The easy answer would be to ignore if you hadn't yet chatted on the phone, but now that you have, I think it adds a more human level to your relationship, as it were. At this point, I couldn't live with myself by just dropping her like that. A compromise might be to just slowly let her down, say you have scheduling conflicts or uncertainty, or what have you.

Unless one is fine with being direct, there doesn't seem to be a kind, diplomatic solution. Other than to actually meet her of course, but that may just be delaying the same predicament anyway.

Even if it were a potentially platonic thing, I'm sure you would've felt like you guys had stuff in common you could still talk about, but it doesn't sound like that's the case either.
posted by TheSecretDecoderRing at 2:51 AM on March 31, 2011


Say you met someone else. It's a lie, but in a broad sense it conveys the message "I can and will do better than you" without you actually having to come out and say you don't like her. I find it's very difficult to say "I don't like you anymore" in any kind of polite or sugarcoated way. Eventually, you really will meet someone else, probably pretty soon if you're having any luck at all with online dating, so it's a good excuse.
posted by Nixy at 3:26 AM on March 31, 2011


Yes, it's very common for people to go silent. I've had this happen lots of times when people have agreed, in principle, to go out with me then never replied to follow-ups along the lines of "Great, how does next week work for you?"

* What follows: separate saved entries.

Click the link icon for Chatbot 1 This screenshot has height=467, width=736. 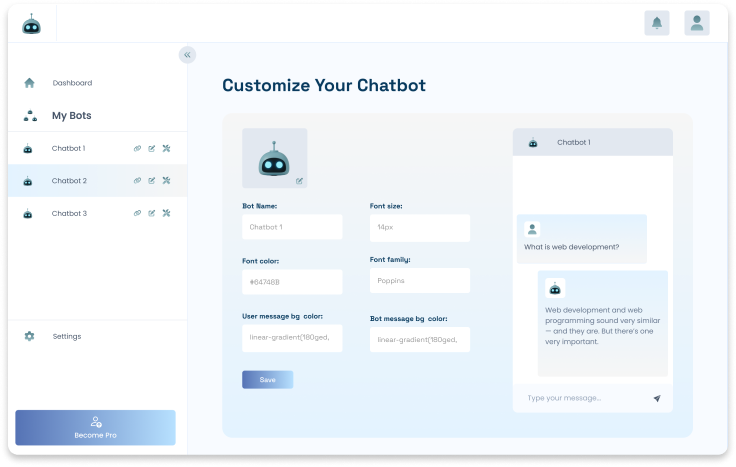pos(138,149)
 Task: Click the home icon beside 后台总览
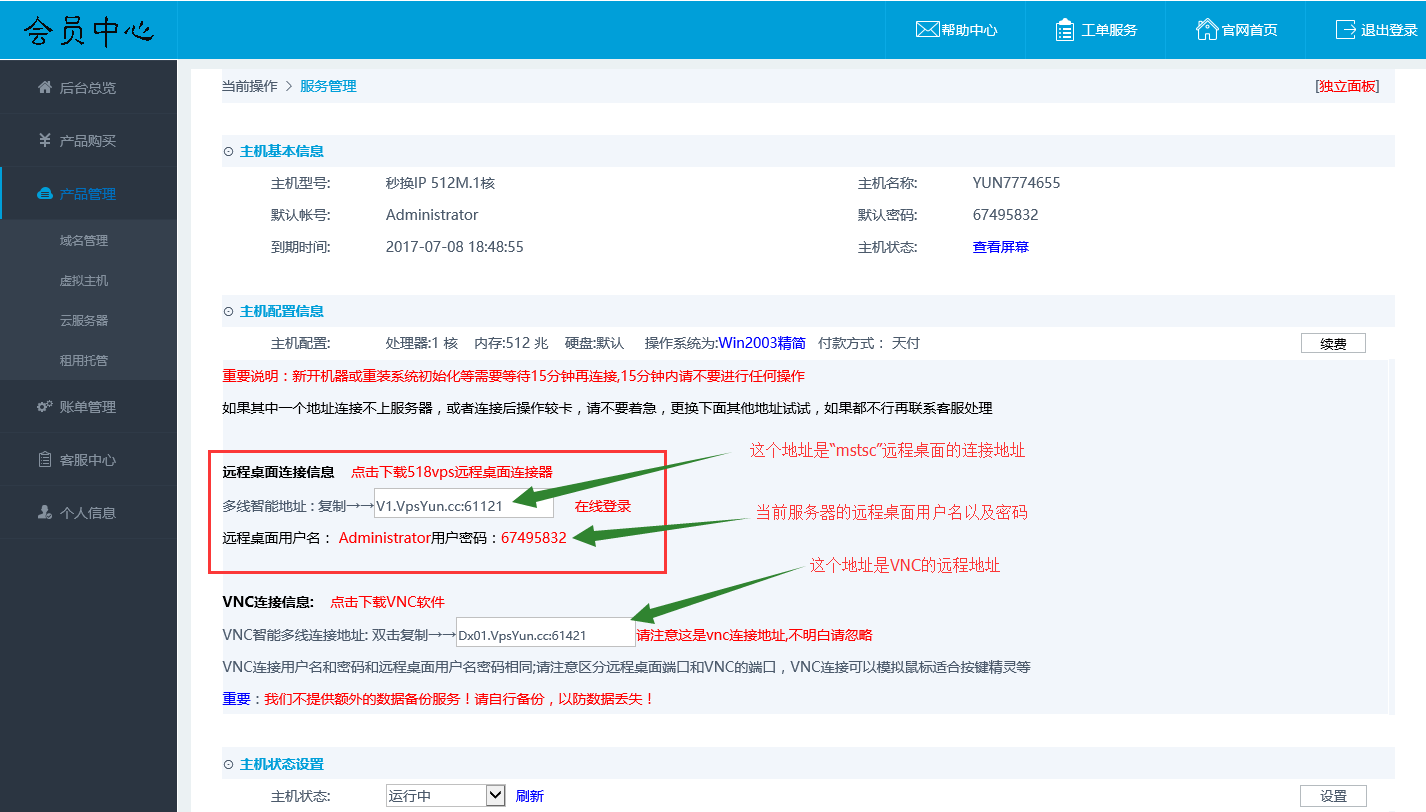[45, 87]
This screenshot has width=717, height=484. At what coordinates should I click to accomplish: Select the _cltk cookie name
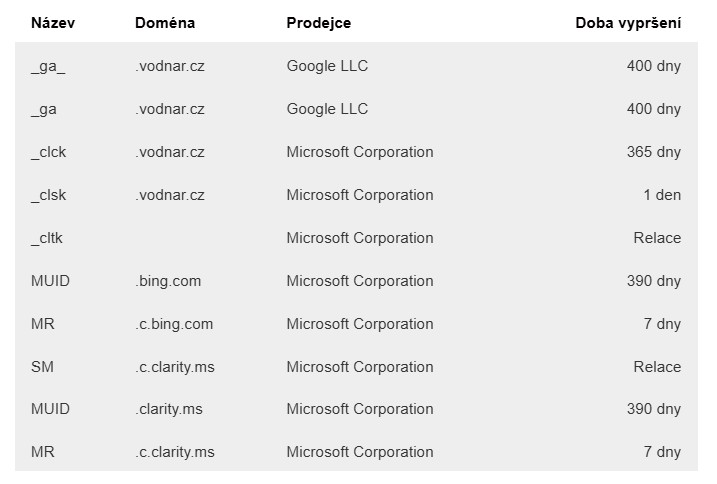click(x=47, y=238)
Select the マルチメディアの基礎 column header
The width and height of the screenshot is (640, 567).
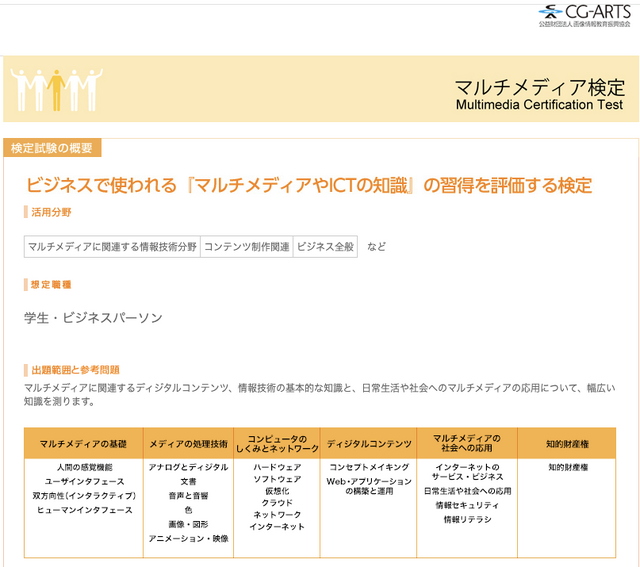tap(84, 444)
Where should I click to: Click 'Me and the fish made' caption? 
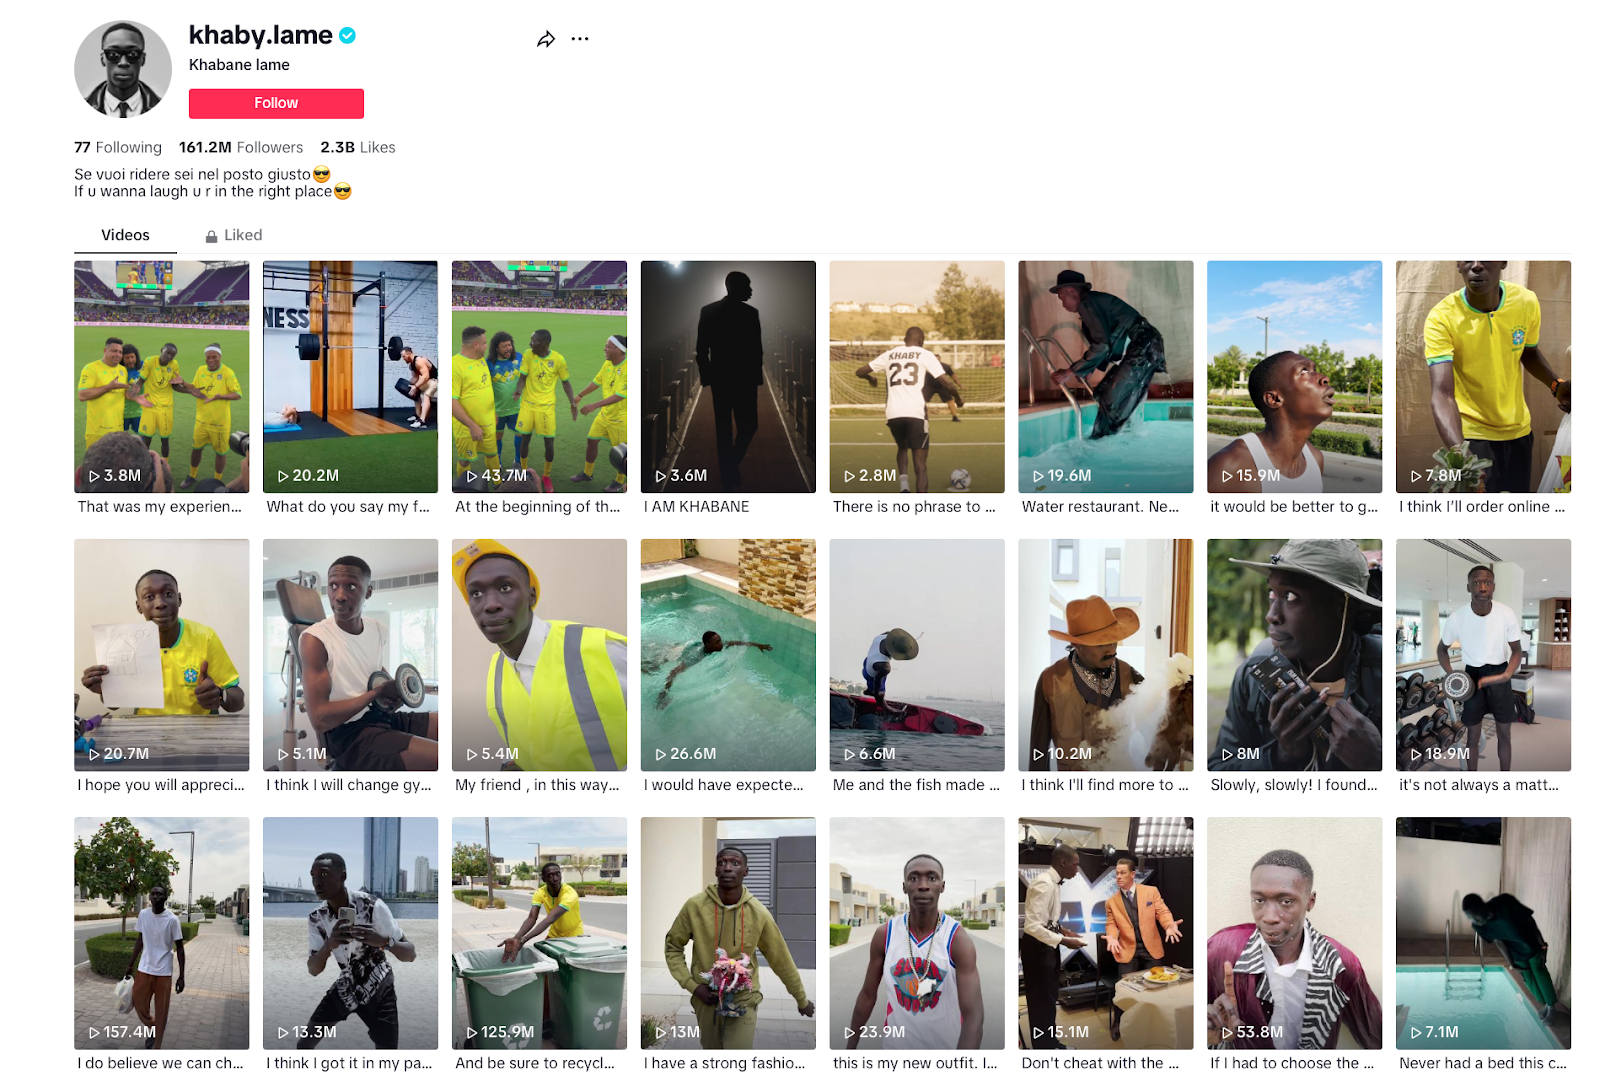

That said, in my experience one date isn't always enough time for a spark to develop, let alone one phone call. Why not go out with her anyways? Your expectations are already low, which makes it all that more likely that you'll end up pleasantly surprised, and worst comes to worst, it'll be a slightly dull hour or so.
posted by Dr. Eigenvariable at 6:37 AM on March 31, 2011


Personally, if I've only been having online contact with someone, I'll just stop emailing if my interest fades. I don't really do pre-date phone chats so I'm not sure what I'd do in that case; that's a little tricky. If, after a first date, I don't feel interest, I either tell the person at the end of the date or later in an email that while they're great, etc, I was just feeling more of a friend vibe, which lots of times is actually true. I think people have appreciated that clean break. But after a phone chat...yeah, maybe the white lie that you met someone else would be kindest. Good luck.
posted by tacoma1 at 7:01 AM on March 31, 2011


Just dropping her without explanation seems kind of unnecessarily cruel. She'll probably wonder for a long time if she did something to precipitate the cold shoulder.

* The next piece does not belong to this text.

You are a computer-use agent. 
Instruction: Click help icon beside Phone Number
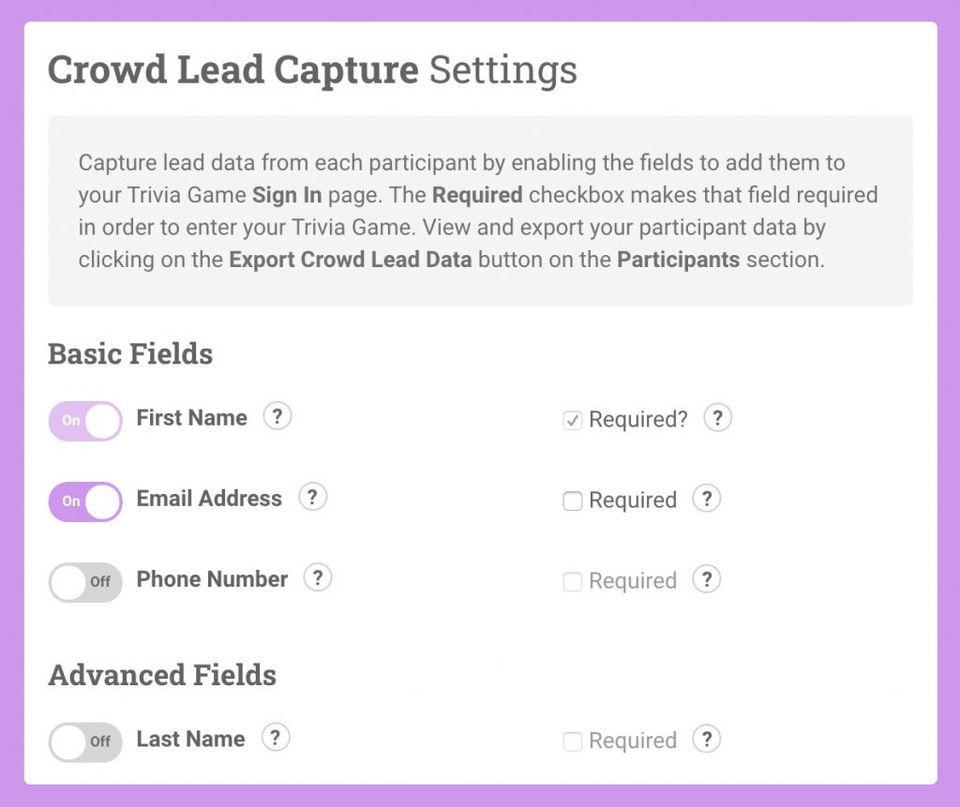tap(318, 578)
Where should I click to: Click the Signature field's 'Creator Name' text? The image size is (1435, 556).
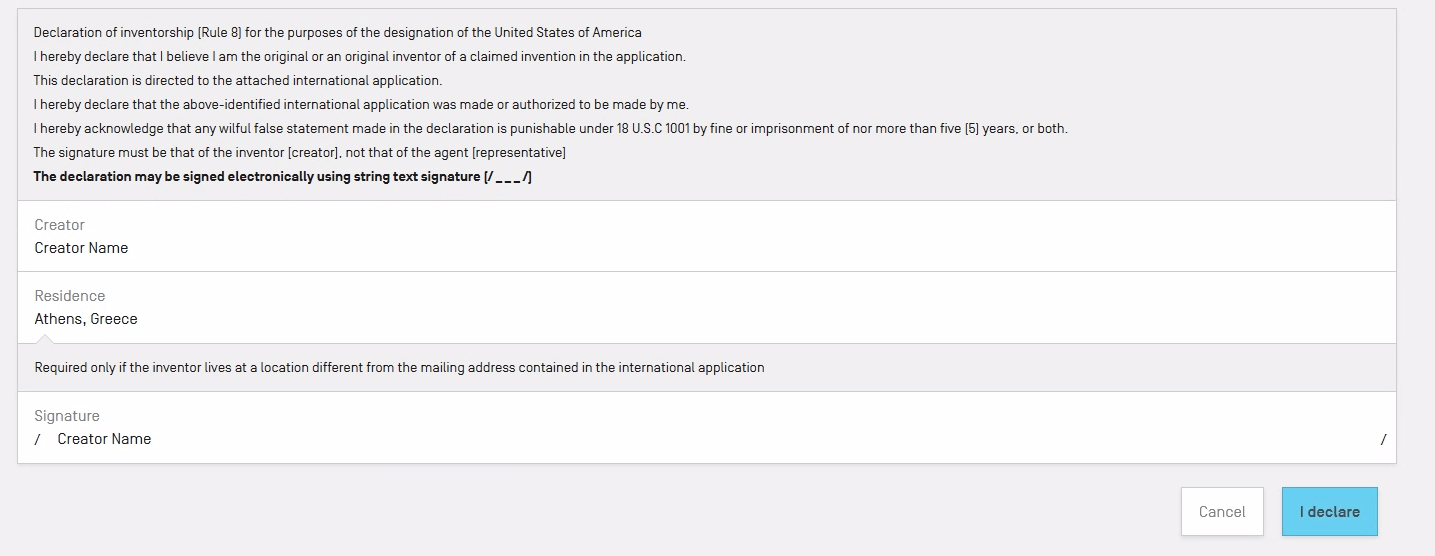pos(104,439)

This is what I would have said (and did say) before I got into online dating, but it's so common that unless this was her only online dating experience it's very unlikely that it will bother her for a long time. As others have said I never received a "Sorry I don't like you enough to keep talking to you" during any of the time I was on online dating sites, and personally at least I never really wanted to know exactly why people stopped contacting me.
posted by burnmp3s at 7:30 AM on March 31, 2011 [1 favorite]


I would much rather be ignored than to be told, "We just aren't a good match," or anything similar. If she persists in contacting you after you have stopped contact, then I would reply with, "I just don't feel like I am over my ex yet and I don't want to waste your time." It doesn't matter if you really have an ex you aren't over. If I had to be let down by someone, I would prefer it not to have anything to do with me as a person.
posted by parakeetdog at 1:10 PM on March 31, 2011


I vote to go on a date. Since you were interested in her at first, I'd give the in-person meeting one chance.

Go for my sake. I hate talking on the phone, almost to the point of phobia, and I get so much tech usage at work that I'm no ball of fire in recreational email communication either, but I really do enjoy getting out of the house and meeting people in the flesh. I'm sure there's a lot of people out there like me and this girl could be one.
posted by WeekendJen at 1:25 PM on March 31, 2011 [1 favorite]


So, are you going on many face:face 1st dates? Are you meeting lots of interesting people, or very few? If your dance card is full up, do a kind ending. If you have time, have coffee. The 1 thing you have to do when dating is get out and meet people.